● **PROVIDED PASSAGE**:
☆ ☆ ☆ ☆ ☆

That's what this forums here for,  welcome aboard!!!!!! Seriously If you keep doing what your doing, you're gonna get results. Thier is so much damn info on this site you can only get better. If you feel down, tell us, we'll pick you up and put back on the right track!! As for everyone else????? That's there problem.We live in a society(here in the UK too) where the ones who want to improve themselves are ridiculed. Stop and think about that!!!! WTF you now. Me? It's my mission in life to help people improve, to hepl them realise there dreams. Its not about sticking 2 fingers at the doubters, its about taking that warm feeling you get insidewhen you can cross another goal off the list b/c you achieved it. That feeling is called satisfaction and that my friend leads to happiness. And the happy man is the wealthiest man on the planet!! That my friend can be you. You want it just go out and get it, it's there for the taking!!!!


----------



## Tha Don (Dec 6, 2004)

man I HATE that too!

I was working at a theme park over the summer and my shift was usually 9-6, we got one lunch break at about 12-1ish and that was it! so we are expected to go like 5-6 hours with no food! but hey we got free fizzy drinks on shifts! great! NOT.

☆ ☆ ☆ ☆ ☆

● **RECORD SET**:
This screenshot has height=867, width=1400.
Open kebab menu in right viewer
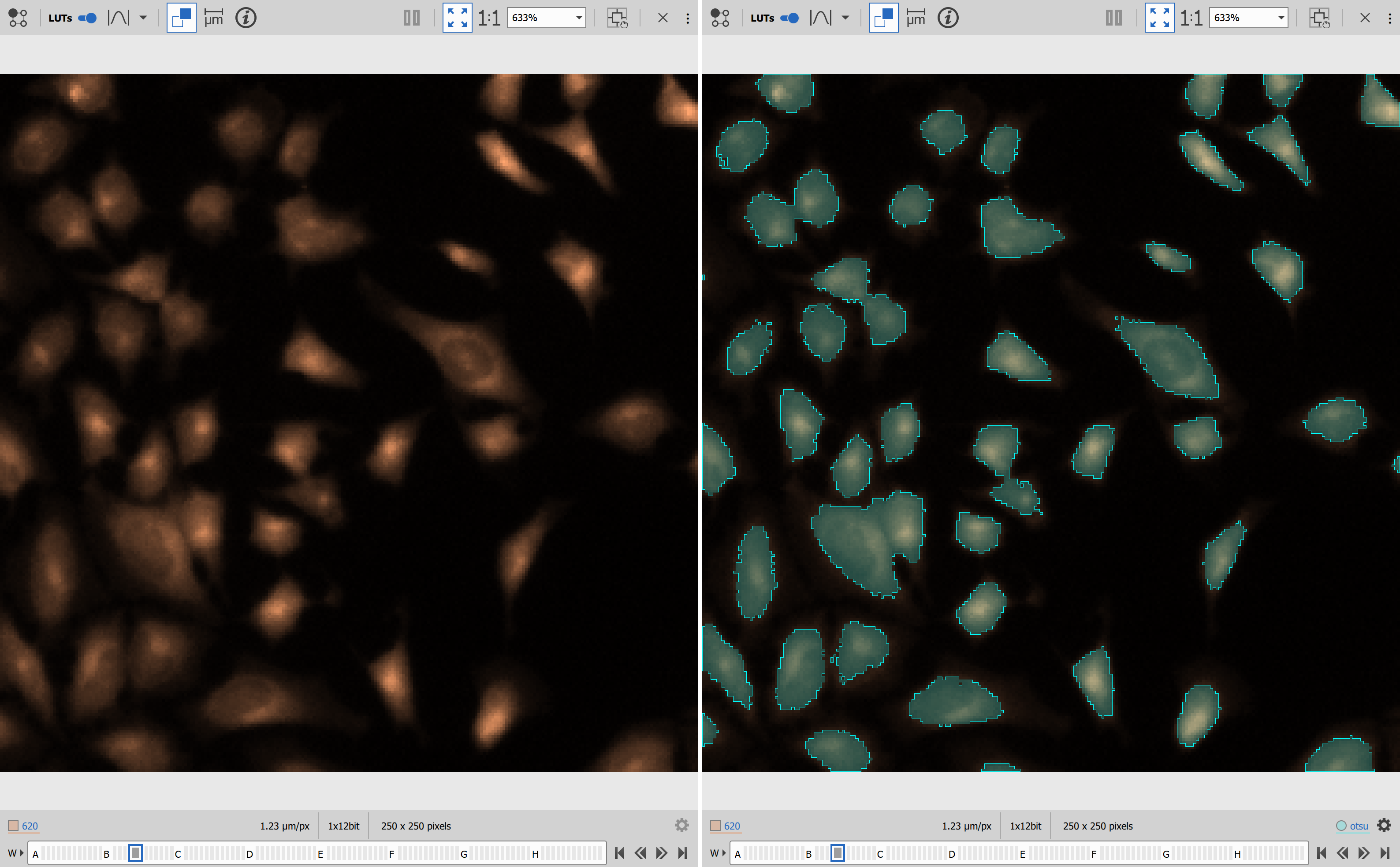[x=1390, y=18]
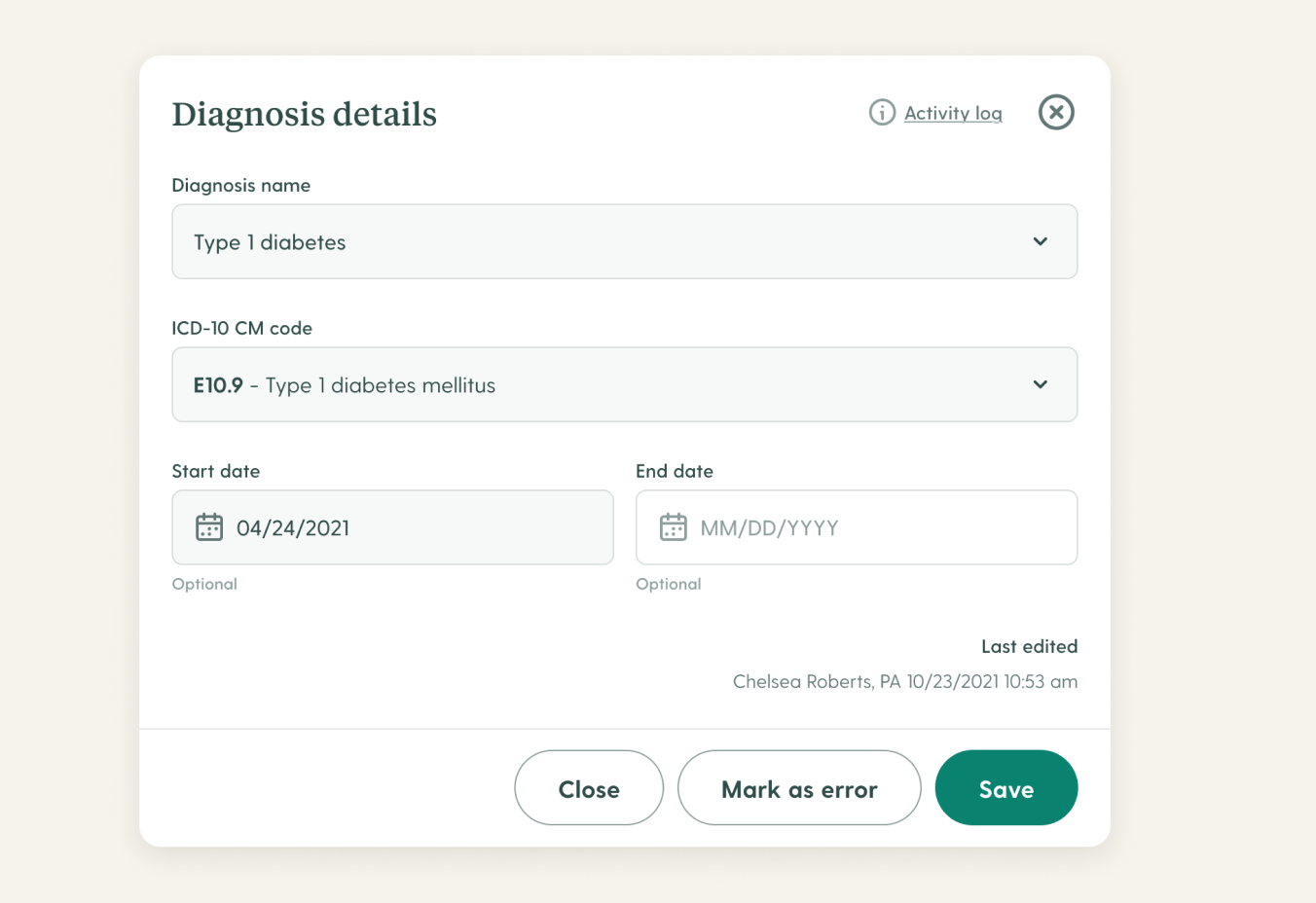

☆ ☆ ☆ ☆ ☆

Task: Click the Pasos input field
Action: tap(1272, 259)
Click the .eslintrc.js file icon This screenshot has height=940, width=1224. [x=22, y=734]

☆ ☆ ☆ ☆ ☆

● **WHAT IS ASKED**:
Render into Spanish this sentence from the forum thread: "And the happy man is the wealthiest man on the planet!!"

● **COMPLETED TASK**:
¡¡Y el hombre feliz es el hombre más rico del planeta!!